December 26, 2018, 2:34 PM UTC

The big gift box under the retail industry’s Christmas tree was full—of cash, according to early data.

U.S. retail sales were up this year 5.1% to more than $850 billion, according to Mastercard SpendingPulse, a report from the payment card vendor that looks at consumer purchases from December 1 through 24. It was the strongest performance in six years.

The National Retail Federation had projected that consumers on average had planned to spend $1,007 for decorations, candy, gifts, and other purchases for themselves.

It was also a great year for online retail, with sales jumping 19.1% over 2017, according to the Mastercard study. An example was Amazon (AMZN), which said it saw record global holiday sales. The company claimed that it shipped a billion products for free in the U.S. alone through its Amazon Prime subscription program. It also said that the number of voice-placed orders over its virtual personal assistant Alexa was triple that of last year.

Apparel sales were up 7.9% year over year, showing the best growth since 2010, according to Mastercard (MA). Home improvement sales saw a 9% gain. Home furniture and furnishings saw a 2.3% gain.

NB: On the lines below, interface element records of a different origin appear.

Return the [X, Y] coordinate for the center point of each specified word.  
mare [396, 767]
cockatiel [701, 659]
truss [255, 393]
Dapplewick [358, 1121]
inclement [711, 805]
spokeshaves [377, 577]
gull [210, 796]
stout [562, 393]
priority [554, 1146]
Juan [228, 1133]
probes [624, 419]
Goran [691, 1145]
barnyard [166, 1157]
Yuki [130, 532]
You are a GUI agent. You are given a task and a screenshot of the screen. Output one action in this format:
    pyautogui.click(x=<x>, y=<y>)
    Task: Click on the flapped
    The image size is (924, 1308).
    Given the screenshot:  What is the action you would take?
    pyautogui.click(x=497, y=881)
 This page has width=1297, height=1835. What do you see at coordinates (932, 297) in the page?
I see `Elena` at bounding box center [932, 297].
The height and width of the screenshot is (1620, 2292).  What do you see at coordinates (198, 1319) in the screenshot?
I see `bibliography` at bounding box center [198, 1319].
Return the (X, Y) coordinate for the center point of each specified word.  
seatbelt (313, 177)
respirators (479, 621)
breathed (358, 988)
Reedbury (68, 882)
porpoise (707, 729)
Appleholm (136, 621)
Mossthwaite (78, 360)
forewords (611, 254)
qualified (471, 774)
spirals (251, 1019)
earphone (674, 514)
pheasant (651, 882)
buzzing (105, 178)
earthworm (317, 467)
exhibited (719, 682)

But some categories and companies did get a lump of coal in their stockings. Department stores saw a collective 1.3% sales decline, which may be due to store closings. Their online operations did deliver with a 10.2% gain.

And overall sales of electronics and appliances were down 0.7%. According to rumors, the drop had nothing to do with Santa trying to get refrigerators and washing machines down chimneys.